The framework presentation with which the PSOE came to Congress mentioned the acronym LGBTIQ+ or LGBTIQ on several occasions. Among the 6,000 amendments received to that presentation, at least one asked to continue with the term LGTBI (the one used in the previous presentation, in 2021, when the socialist party was in full internal battle around the trans law) and not add the +, which was the final proposal of the speakers. The amendment was passed late on Saturday, after ten at night, when the presence of delegates was already scarce and a group of feminist activists from the orbit of Carmen Calvo and Ángeles Álvarez insisted that, even so, it would be would vote.

What is ‘queer’ and why does that acronym matter?

But what is it queer and the + and how important is this gesture? If we summarize a lot (a lot), the Anglo-Saxon term queer It encompasses a set of practices and ideas that reject the conception of gender, identity or sexual orientation as fixed labels and categories. It queer It crosses the boundaries of what is socially accepted, questions the binary system and moves away from the hegemonic postulates of the LGTBI community. Although it was first used as an insult (something similar to deviant, strange), starting in the 1980s the LGTBI community reappropriated the term. The + symbol seeks to include all identities and expressions not contained in the other acronyms.

The term is established, not only among the community, but in international organizations or treaties. UN Women is clear: “Working for the human rights of LGBTIQ+ people is indivisible from working for women’s rights and gender equality,” it says. in one of his arguments. The European Union has a strategy of “LGBTIQ” equality for the period from 2020 to 2025. “In recent decades, legislative evolution, jurisprudence and political initiatives have improved the lives of many people and have helped us build more egalitarian and welcoming societies, also for lesbian, gay, bisexual, trans, non-binary, intersex and queer (LGBTIQ) people,” the introduction states.

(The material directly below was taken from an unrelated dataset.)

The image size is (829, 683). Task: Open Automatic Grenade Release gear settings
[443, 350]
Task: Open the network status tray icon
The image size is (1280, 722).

However, in recent years a sector of feminism has pointed out ‘what queer‘ as a dangerous discourse for women’s rights. The confrontation has not only happened in Spain, but also in other countries, and especially in the United Kingdom. At the same time, from apparently opposite political positions, ultra groups and far-right parties have raised the flag of the fight against “gender ideology” and against the rights of LGTBIQ+ people.